Similar matrices proof question

Question

I am reading about similar matrices.

Here is the theorem: suppose V is a finite dimensional vector space with $B_1$ and $B_2$ as ordered basis and let T be a linear operator on V. Then the matrices $[T]_{B_1}$ and $[T]_{B_2}$ are similar.

Proof: use $\beta = \{u_1, \dotsc, u_m\}$ and $\gamma = \{v_1, \dotsc, v_n\}$ as the bases. For any linear transformation $T$, we can write $T(u_j)$ uniquely in terms of $\gamma$ as $T(u_j) = \sum_{i = 1}^n a_{ij}v_i$. We can arrange $a_{ij}$ into a unique matrix and denote it $[T]_{\beta}^{\gamma}$ or just $[T]_\beta$ if both bases are $\beta$. Similarly, if $v = a_i u_i$ we can denote $[v]_\beta$ to be the column matrix of vector $v$ with respect to basis $\beta$ consisting of $a_i$.

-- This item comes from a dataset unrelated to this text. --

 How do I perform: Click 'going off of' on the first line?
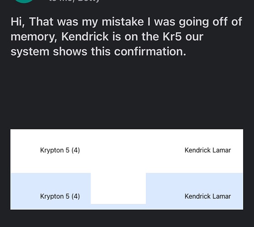coord(210,22)

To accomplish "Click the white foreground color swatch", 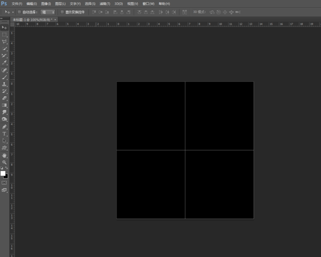I will (x=3, y=173).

Going through all the details, it can be proven that $[ST]_\beta^\gamma = [S]_\alpha^\gamma [T]_\beta^\alpha$ and $[Tv]_\gamma = [T]_\beta^\gamma [v]_\beta$.

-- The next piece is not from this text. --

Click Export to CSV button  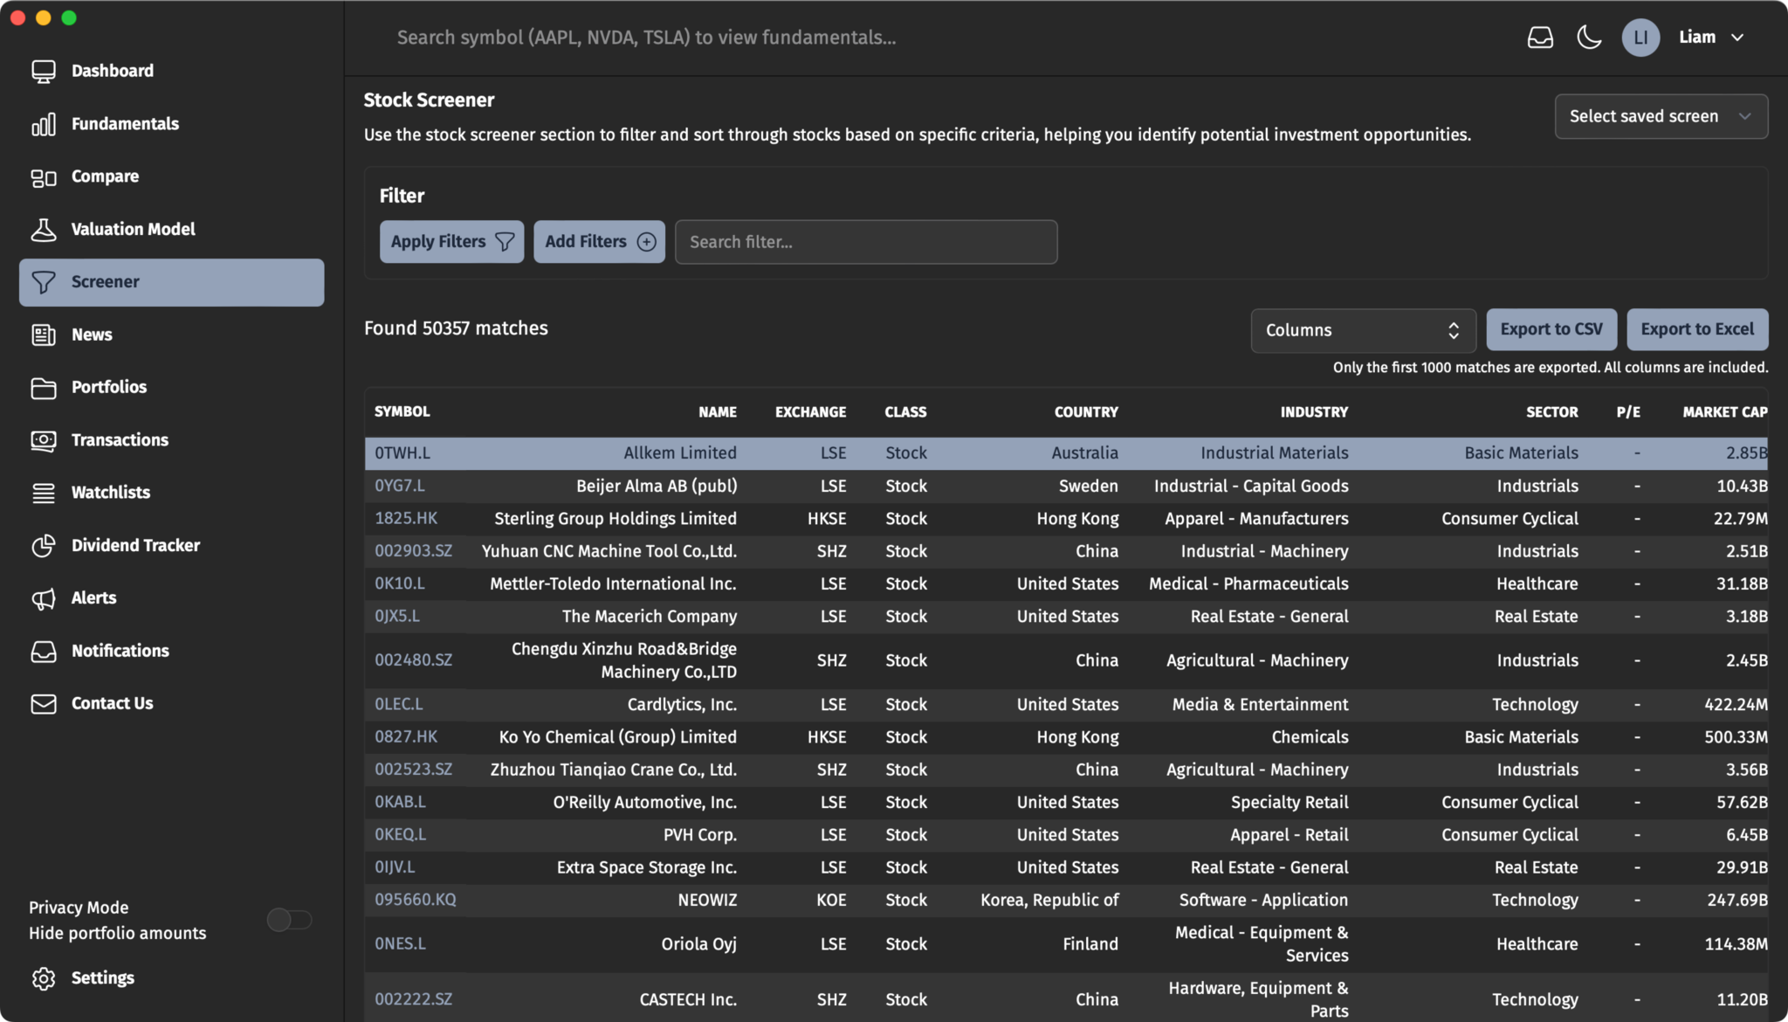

Question 1: $[Tv]_\gamma = [T]_\beta^\gamma [v]_\beta$, why don't we write as for $[Tv]^{\gamma}_{\beta}$? By the principle of composite mapping? That's my only question here.

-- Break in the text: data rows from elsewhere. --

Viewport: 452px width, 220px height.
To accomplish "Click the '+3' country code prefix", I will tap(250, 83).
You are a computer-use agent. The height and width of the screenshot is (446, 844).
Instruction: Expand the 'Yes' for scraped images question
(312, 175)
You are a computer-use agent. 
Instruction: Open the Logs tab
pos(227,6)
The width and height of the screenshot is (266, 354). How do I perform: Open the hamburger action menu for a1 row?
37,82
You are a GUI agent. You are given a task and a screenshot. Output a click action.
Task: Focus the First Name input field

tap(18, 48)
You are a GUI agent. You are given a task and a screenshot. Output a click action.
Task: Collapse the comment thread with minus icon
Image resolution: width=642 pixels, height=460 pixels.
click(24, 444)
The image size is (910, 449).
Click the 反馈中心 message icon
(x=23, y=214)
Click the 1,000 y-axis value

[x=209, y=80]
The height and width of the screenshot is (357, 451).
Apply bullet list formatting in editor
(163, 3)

In particular we can consider the linear operators $T$ and $I$(identity operator) on a $n$ dimensional vector space $V$. Let $Q = [I]_\beta^\gamma$. Then, for any $v \in V$, we have
$$
[Iv]_\gamma = [I]_\beta^\gamma [v]_\beta \implies [v]_\gamma = Q[v]_\beta. \tag{1}
$$
Also,
$$
[Tv]_\gamma = [I]_\beta^\gamma [Tv]_\beta \implies [T]_\gamma [v]_\gamma = Q[T]_\beta [v]_\beta.
$$
Using $(1)$, this becomes
$$
[T]_\gamma Q [v]_\beta = Q[T]_\beta [v]_\beta \implies [T]_\gamma Q = Q[T]_\beta \implies [T]_\beta = Q^{-1} [T]_\gamma Q.
$$
Note that $Q$ is invertible since $I$ is invertible. The last equation show the transformation matrices with respect to two bases are similar.

Answer 1

There are two pieces of notation here, and it's important not to confuse them:

• If $V$ is a vector space with basis $\beta = (v_1, \ldots, v_n)$, and $v \in V$, we denote by $[v]_\beta$ the coordinate column vector. That is, we set $$[v]_\beta = \begin{bmatrix} a_1 \\ \vdots \\ a_n \end{bmatrix},$$ where $a_1, \ldots, a_n$ are the unique scalars such that $$v = a_1 v_1 + \ldots + a_n v_n.$$
• Suppose, in addition to $V$ and $\beta$ as above, we have a vector space $W$ (over the same scalar field), with basis $\gamma = (w_1, \ldots, w_m)$, and $T : V \to W$ is linear. Then we denote by $[T]_\beta^\gamma$ the matrix for $T$ from basis $\beta$ to basis $\gamma$. Specifically, $[T]_\beta^\gamma$ is the unique $m \times n$ matrix over the common scalar field such that $$[Tv]_\gamma = [T]_\beta^\gamma [v]_\beta$$ for all $v \in V$. This matrix can be explicitly calculated like so: $$[T]_\beta^\gamma = \left[\begin{array}{c|c}[Tv_1]_\gamma & [Tv_2]_\gamma & \cdots & [Tv_n]_\gamma\end{array}\right].$$

Confusingly, when $V = W$ (i.e. when $T$ is an operator on $V$) and $\beta = \gamma$, rather than writing $[T]_\beta^\beta$, we shorten it to $[T]_\beta$, understanding implicitly that we are mapping to the same basis $\beta$. This is not the same as writing $[v]_\beta$ when $v \in V$; $[T]_\beta$ is an $n\times n$ matrix, not an $n \times 1$ column vector like $[v]_\beta$. It's up to the reader to know from context whether, say, $X$ is a vector in $V$ or an operator on $V$, and hence whether $[X]_\beta$ is a column vector or a matrix.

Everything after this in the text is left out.